港から「人間の匂い」が消えた日。効率化という名の孤独【『コンテナ物語』2/4】
港には「生活の匂い」があった
マーロン・ブランド主演の映画『波止場』の世界を思い出してほしい。1950年代までのニューヨークの港は、単なる物流拠点ではなく、生々しい「街」そのものだった。通りを歩けば、焙煎工場から漂うコーヒーの香ばしさ、スパイスの刺激臭、そして腐りかけた南国フルーツの甘い匂いが鼻をついた。

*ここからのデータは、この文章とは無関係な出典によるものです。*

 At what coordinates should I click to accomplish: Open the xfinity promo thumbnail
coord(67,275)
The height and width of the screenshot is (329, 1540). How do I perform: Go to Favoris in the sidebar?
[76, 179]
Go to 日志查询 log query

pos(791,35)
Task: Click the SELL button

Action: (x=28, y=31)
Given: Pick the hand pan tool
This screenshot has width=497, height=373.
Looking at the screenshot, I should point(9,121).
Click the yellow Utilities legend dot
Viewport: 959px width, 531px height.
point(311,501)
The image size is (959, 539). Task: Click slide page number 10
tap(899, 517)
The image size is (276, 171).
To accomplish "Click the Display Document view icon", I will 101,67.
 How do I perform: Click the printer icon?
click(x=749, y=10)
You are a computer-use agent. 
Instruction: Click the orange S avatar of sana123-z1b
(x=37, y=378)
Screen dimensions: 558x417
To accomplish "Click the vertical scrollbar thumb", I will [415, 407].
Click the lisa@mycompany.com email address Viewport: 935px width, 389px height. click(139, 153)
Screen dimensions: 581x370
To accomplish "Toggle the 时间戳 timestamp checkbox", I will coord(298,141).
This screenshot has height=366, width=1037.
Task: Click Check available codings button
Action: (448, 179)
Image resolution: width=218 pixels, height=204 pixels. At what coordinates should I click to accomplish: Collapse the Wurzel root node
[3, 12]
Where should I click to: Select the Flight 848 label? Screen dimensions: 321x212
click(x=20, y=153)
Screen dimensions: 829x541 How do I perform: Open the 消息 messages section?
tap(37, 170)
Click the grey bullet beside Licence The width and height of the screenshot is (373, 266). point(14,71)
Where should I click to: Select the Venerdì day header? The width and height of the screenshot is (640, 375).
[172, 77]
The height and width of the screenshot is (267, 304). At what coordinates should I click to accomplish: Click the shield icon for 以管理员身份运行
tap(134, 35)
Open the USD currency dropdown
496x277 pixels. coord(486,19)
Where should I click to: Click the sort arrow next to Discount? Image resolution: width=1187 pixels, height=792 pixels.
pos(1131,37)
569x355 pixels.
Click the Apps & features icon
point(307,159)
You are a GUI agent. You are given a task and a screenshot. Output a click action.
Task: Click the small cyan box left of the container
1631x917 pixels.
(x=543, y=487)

経済学者マルク・レビンソンは、名著『コンテナ物語(The Box)』の中で、当時の港を「究極の職住近接」の世界として描いている。道路網が貧弱だった当時、工場は港から離れることができなかった。だから、砂糖精製所も印刷所も、すべてが桟橋の向かい側にへばりついていた。船から降ろされた麻袋は、数千人の沖仲仕(スティーブドア)たちの筋肉によって担がれ、通りの向こうへ吸い込まれていく。そこには危険だが確かな「人間の体温」があった。かつて私たちは、世界の裏側と「匂い」で物理的に繋がっていたのだ。
コンテナが作った「無菌室」
しかし、コンテナという鉄の箱が、その全てを消し去った。現代の港、例えばニュージャージーのポート・ニューアークに行ってみるといい。そこはもはや街ではない。レビンソンが指摘するように、見渡す限り無機質な「コンクリートの平原」が広がっているだけだ。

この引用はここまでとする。